When a plane crashes as she’s en route to a rendezvous, Eve is the first to reach the downed plane and she risks her life to conceal the pilot from the Germans, but as the secrets between them grow and the danger mounts, can they still hope to make it out of Belgium alive?
(excerpt from back of book)

With so many historical fictions based during WWII I had to go back and read the description again when I realized Kate Breslin's newest novel is actually based in WWI. Once I cleared up my generational confusion I found myself plunged into a world with intrigue, romance, and wartime redemption.

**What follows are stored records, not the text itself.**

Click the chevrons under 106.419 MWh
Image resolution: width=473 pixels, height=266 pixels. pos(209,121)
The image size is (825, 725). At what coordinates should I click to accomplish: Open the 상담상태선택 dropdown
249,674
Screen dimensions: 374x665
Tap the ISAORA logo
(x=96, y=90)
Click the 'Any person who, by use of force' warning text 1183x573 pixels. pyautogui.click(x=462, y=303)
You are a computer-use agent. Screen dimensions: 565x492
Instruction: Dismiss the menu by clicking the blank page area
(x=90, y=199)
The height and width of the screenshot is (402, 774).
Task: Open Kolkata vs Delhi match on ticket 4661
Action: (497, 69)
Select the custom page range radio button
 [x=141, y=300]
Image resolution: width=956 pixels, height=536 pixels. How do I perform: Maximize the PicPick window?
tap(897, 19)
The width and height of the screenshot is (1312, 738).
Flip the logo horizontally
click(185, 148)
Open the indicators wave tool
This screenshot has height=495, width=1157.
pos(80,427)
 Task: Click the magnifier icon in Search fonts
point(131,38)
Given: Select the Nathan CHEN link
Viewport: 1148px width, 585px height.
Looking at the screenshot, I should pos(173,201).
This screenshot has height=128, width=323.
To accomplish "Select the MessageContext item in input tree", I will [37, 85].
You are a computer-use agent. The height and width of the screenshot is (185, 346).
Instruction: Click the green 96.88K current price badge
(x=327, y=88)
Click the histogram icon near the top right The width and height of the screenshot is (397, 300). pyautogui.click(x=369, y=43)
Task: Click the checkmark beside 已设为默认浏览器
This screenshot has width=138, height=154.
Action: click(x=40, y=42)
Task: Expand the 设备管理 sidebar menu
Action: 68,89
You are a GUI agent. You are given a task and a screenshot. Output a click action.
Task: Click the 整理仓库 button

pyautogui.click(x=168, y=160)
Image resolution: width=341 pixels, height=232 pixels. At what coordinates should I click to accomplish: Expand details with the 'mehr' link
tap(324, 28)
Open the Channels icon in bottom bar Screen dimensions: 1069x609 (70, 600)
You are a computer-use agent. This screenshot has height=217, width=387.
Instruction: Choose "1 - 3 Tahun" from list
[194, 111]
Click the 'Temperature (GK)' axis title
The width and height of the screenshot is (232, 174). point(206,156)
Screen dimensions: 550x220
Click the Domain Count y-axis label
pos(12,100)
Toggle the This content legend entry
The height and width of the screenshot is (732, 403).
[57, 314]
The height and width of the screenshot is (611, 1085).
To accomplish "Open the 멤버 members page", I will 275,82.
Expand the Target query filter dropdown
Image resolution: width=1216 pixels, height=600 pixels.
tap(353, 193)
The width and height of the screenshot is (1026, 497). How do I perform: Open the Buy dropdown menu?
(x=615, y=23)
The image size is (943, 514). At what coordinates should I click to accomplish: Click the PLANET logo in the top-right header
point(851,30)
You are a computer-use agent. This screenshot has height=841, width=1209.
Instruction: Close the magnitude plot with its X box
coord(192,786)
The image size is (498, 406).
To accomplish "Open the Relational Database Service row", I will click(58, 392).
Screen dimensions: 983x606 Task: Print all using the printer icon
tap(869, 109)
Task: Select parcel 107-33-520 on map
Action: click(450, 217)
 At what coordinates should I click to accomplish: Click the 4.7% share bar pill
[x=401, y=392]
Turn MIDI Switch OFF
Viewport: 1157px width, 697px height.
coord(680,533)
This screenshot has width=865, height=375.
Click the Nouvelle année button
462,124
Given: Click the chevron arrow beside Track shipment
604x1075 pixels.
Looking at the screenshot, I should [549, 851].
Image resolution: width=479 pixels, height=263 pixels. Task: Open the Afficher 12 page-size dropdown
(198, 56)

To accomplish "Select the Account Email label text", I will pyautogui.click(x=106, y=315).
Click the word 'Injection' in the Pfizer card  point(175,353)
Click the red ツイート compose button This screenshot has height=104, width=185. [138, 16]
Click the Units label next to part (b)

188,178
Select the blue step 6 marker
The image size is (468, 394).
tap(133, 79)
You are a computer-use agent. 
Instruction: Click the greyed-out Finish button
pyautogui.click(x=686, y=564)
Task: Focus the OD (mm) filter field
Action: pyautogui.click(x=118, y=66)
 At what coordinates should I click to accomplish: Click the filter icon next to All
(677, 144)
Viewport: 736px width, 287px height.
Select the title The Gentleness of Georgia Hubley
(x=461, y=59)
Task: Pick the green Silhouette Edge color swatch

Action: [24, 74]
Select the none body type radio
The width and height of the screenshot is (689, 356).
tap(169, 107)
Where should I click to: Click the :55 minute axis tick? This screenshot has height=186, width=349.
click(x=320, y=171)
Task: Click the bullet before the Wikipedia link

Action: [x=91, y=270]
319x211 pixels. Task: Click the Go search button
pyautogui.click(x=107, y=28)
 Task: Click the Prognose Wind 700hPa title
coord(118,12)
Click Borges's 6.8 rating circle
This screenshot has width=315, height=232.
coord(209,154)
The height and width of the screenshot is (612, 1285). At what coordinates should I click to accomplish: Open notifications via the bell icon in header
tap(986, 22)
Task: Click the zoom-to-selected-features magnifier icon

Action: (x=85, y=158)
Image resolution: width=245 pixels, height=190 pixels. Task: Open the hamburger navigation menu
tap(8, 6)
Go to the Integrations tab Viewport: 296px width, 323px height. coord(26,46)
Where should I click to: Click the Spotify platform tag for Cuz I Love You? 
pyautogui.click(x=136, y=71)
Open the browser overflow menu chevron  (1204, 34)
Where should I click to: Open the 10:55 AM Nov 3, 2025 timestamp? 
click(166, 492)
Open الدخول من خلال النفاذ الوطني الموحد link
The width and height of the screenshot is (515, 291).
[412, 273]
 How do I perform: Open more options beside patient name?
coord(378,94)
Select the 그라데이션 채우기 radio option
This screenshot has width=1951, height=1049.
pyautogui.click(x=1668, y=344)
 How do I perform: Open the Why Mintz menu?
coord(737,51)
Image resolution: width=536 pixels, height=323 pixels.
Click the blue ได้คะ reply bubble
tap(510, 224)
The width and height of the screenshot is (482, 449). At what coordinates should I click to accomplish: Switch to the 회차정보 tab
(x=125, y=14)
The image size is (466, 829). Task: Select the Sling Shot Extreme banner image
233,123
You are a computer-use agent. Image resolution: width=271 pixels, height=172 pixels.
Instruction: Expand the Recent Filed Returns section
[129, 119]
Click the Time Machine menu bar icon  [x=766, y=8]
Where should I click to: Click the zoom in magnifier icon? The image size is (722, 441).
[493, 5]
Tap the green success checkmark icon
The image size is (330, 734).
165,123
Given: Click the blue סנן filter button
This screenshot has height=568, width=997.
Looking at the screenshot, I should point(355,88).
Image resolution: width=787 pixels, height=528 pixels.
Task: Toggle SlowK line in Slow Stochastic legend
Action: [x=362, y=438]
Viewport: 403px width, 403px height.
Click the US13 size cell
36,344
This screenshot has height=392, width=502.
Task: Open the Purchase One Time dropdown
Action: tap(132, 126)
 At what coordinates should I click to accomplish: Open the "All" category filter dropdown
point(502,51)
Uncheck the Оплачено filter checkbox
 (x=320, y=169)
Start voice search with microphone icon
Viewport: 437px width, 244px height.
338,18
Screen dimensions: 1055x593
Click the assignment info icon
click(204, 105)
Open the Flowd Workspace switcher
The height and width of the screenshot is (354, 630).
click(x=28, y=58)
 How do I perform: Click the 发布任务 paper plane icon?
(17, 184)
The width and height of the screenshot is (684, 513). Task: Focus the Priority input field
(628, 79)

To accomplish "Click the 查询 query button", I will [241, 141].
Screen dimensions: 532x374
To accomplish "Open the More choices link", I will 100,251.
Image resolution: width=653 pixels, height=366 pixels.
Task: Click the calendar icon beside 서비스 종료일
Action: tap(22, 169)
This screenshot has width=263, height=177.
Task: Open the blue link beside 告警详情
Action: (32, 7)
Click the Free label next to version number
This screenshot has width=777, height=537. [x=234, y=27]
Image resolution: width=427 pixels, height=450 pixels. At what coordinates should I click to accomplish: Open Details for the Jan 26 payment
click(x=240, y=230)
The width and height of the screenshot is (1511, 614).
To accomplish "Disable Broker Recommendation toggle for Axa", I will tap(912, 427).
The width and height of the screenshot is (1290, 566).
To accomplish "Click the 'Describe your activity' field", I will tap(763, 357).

I confess, WWI is not in my wheelhouse of studies so  for those readers looking for historically accurate details I cannot confirm or deny anything. For readers looking for an engaging page turning I can heartily confirm this book is worth looking into.

I loved the complexity of Evelyn in this novel. While she bares many of the normal traits I'd expect in a heroine she had layers of complexity as she works through her regrets stemming from wartime decisions and her connection to the downed pilot. I enjoyed the realism  Breslin works into her characters dreams and fears as well as the timeline (though most of it is pre-story).

Speaking of story, I loved  the story and found Breslin's decision to include a back and forth between the main story and three years earlier was one that both heightens  character development and interest as well as the intrigue of the stories. Thanks to the slow unfolding of Marche's reasons for guilt just feels natural and shows Breslin's skill as an author.

One thing I did notice about Breslin's work is that, while her main characters are delightful and complex, I found the secondary characters to be less dynamic in their own stories. I had no problem viewing this book as a one-shot as there wasn't enough interest in the other characters to draw the story further.


Overall, High as the Heavens was an exciting page turner  that soared above my expectations.

4 out of 5 stars  




"Book has been provided courtesy of Baker Publishing Group and Graf-Martin Communications, Inc."